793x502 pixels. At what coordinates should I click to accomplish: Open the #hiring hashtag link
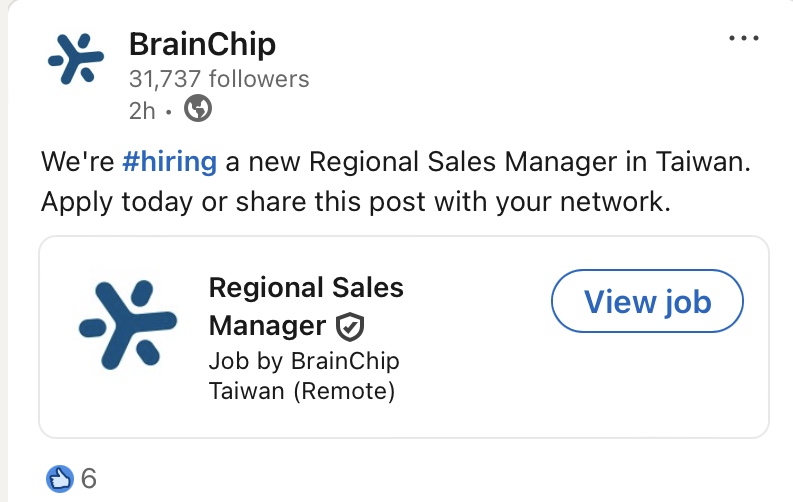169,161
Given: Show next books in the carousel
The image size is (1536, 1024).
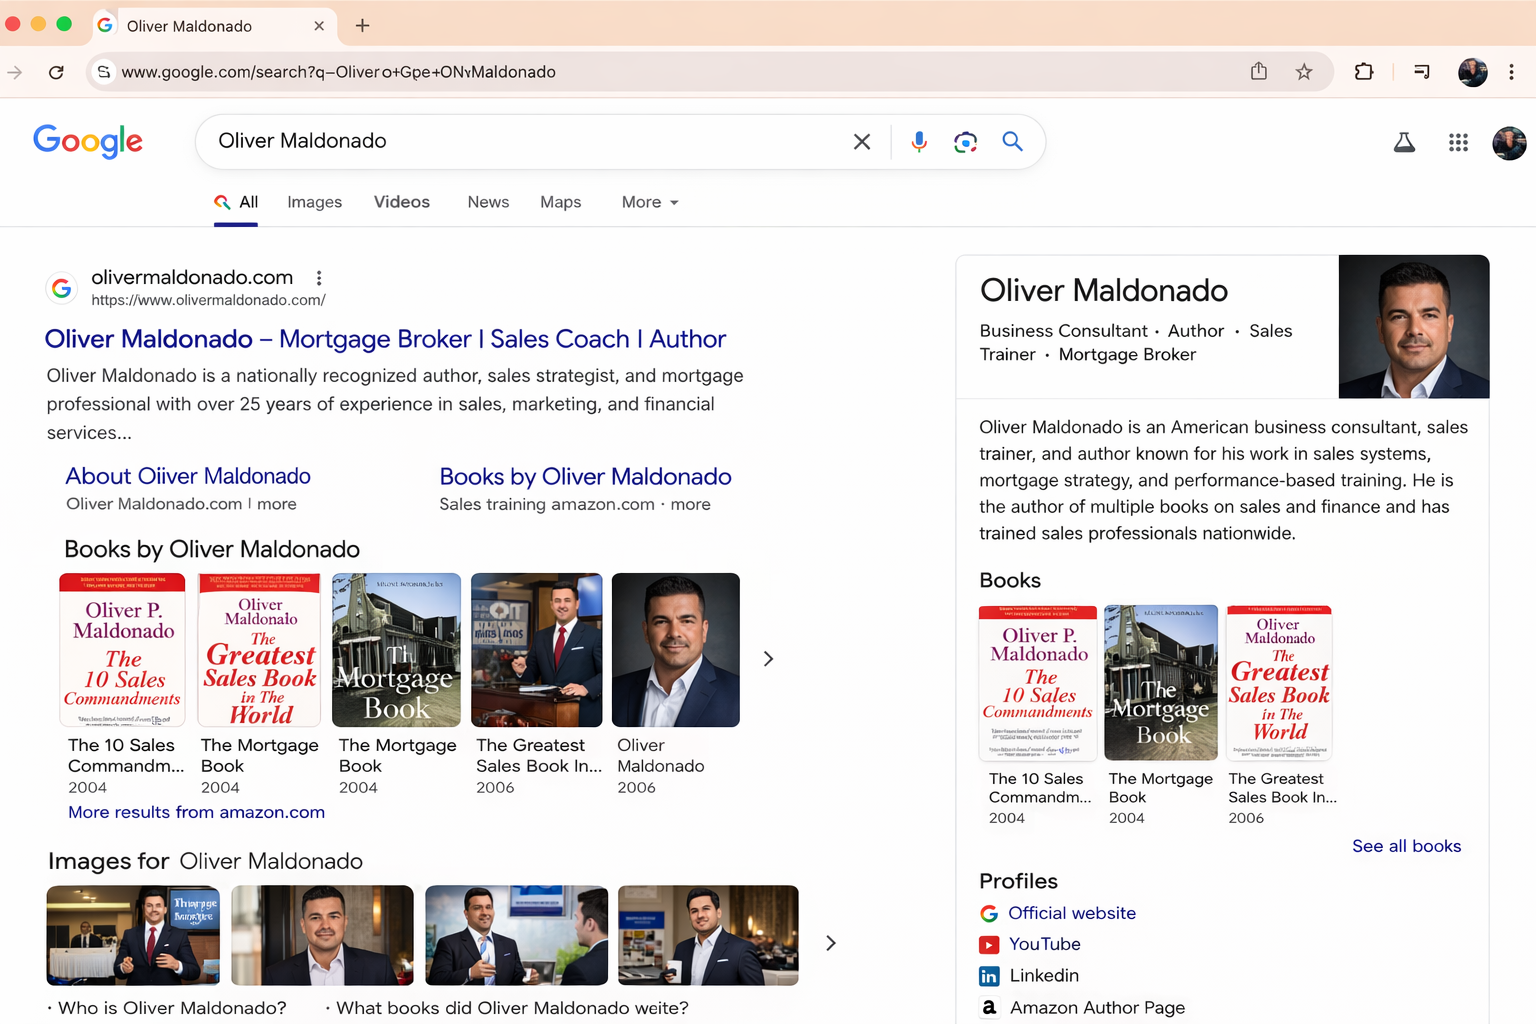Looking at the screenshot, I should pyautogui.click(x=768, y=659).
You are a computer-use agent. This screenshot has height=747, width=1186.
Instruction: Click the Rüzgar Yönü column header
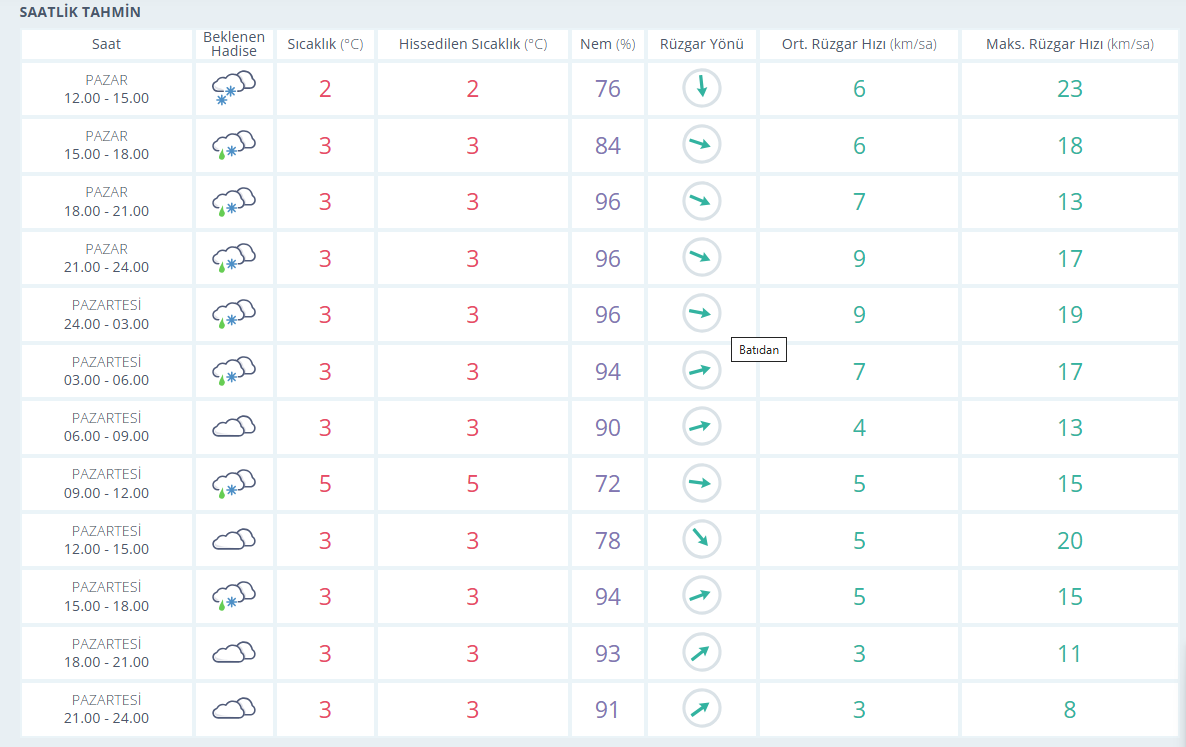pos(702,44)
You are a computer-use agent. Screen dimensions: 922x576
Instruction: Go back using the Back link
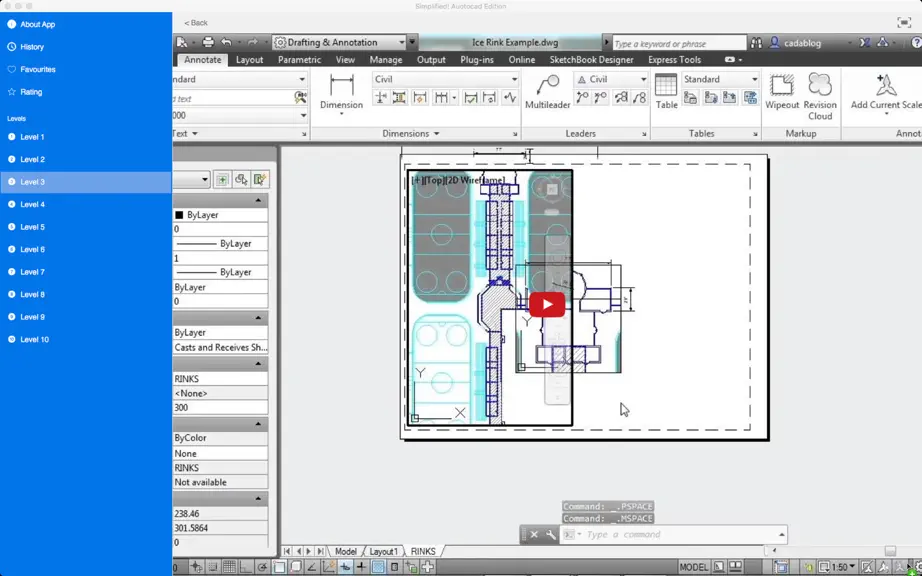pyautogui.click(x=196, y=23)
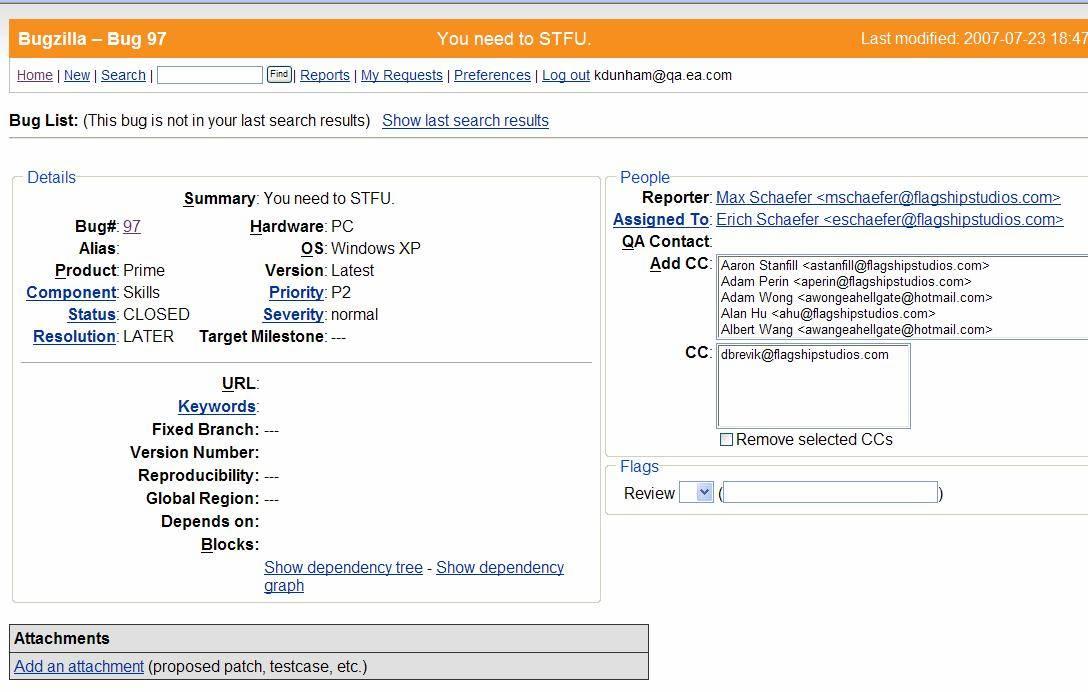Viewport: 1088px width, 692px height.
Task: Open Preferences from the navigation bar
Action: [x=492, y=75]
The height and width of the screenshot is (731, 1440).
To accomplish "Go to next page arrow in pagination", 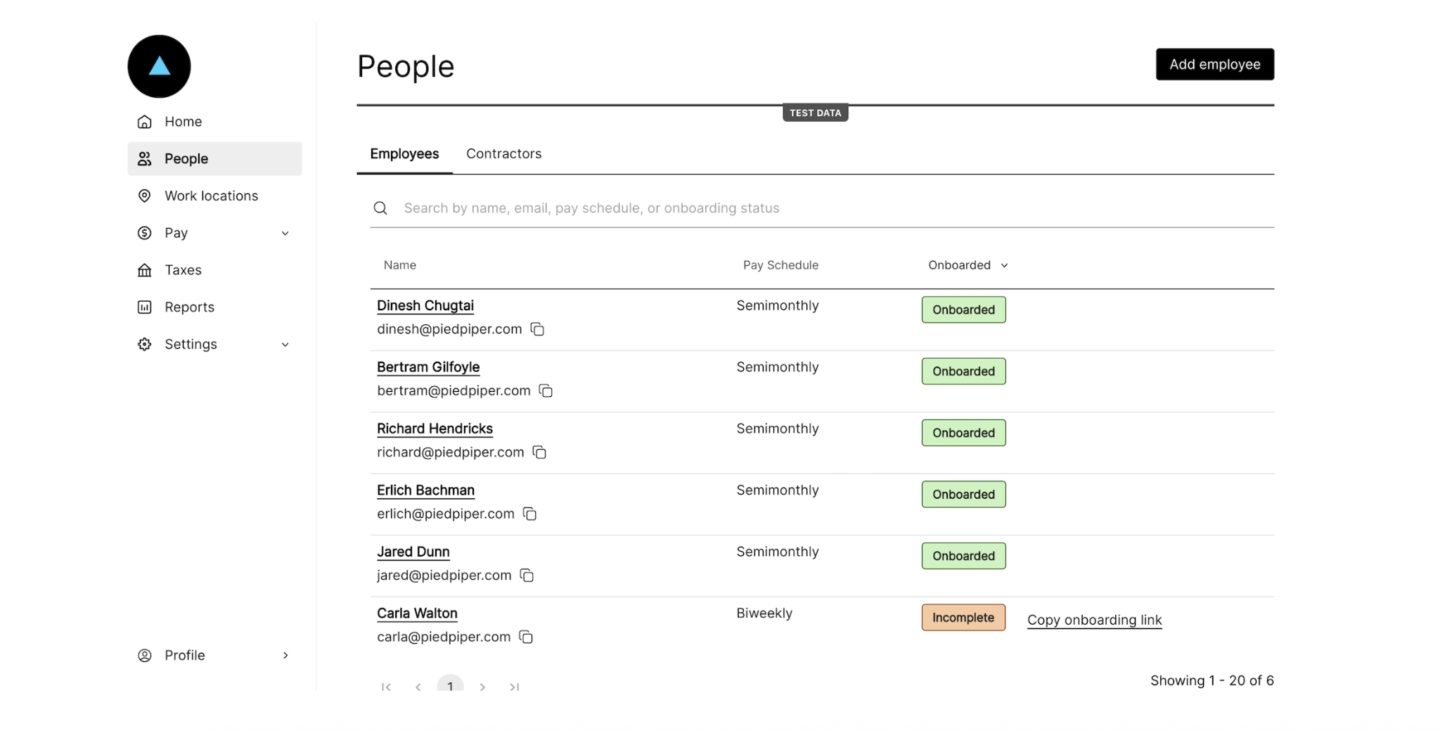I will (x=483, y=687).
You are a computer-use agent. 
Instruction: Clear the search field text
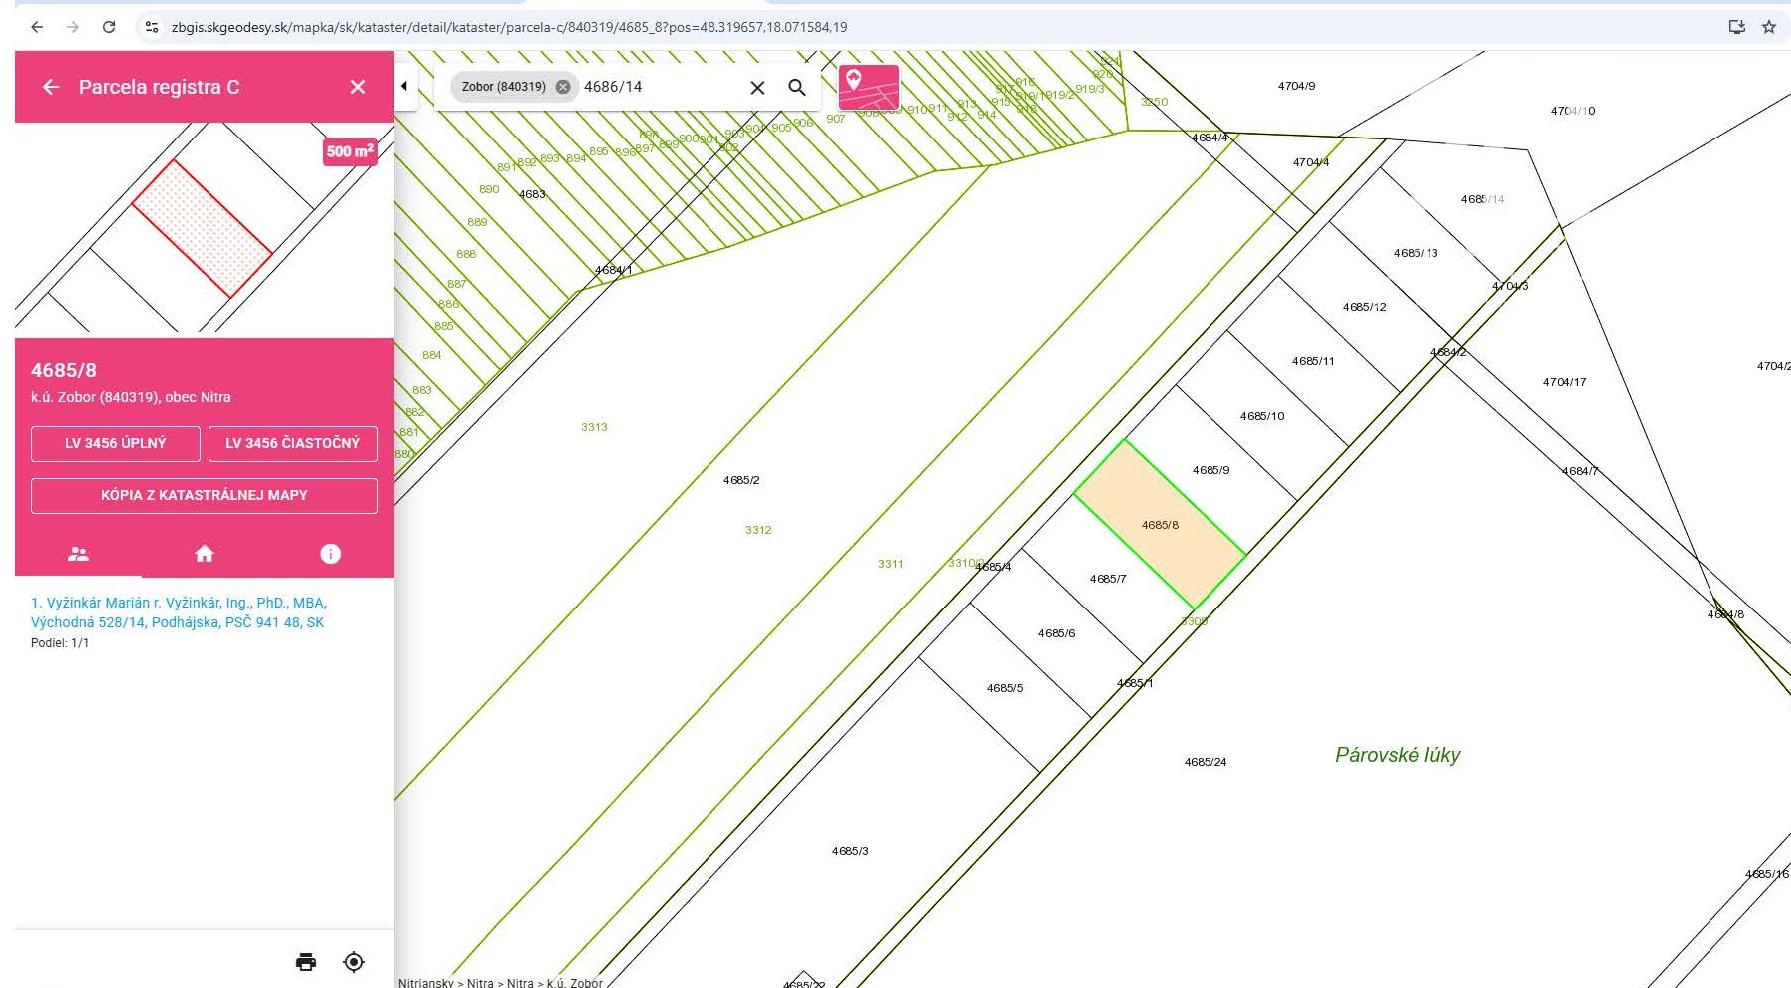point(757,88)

+ + + +

Activity - Everything above from the line containing "The image size is (1536, 1024)." through the line containing "You are a computer-use agent. Screen" must be repeated exactly, and the pictures must be left out.

Solution to this exercise -
The image size is (1536, 1024).
Looking at the screenshot, I should pyautogui.click(x=768, y=659).
You are a computer-use agent. This screenshot has height=747, width=1186.
Instruction: Click the Rüzgar Yönü column header
pos(702,44)
You are a computer-use agent. Screen dimensions: 922x576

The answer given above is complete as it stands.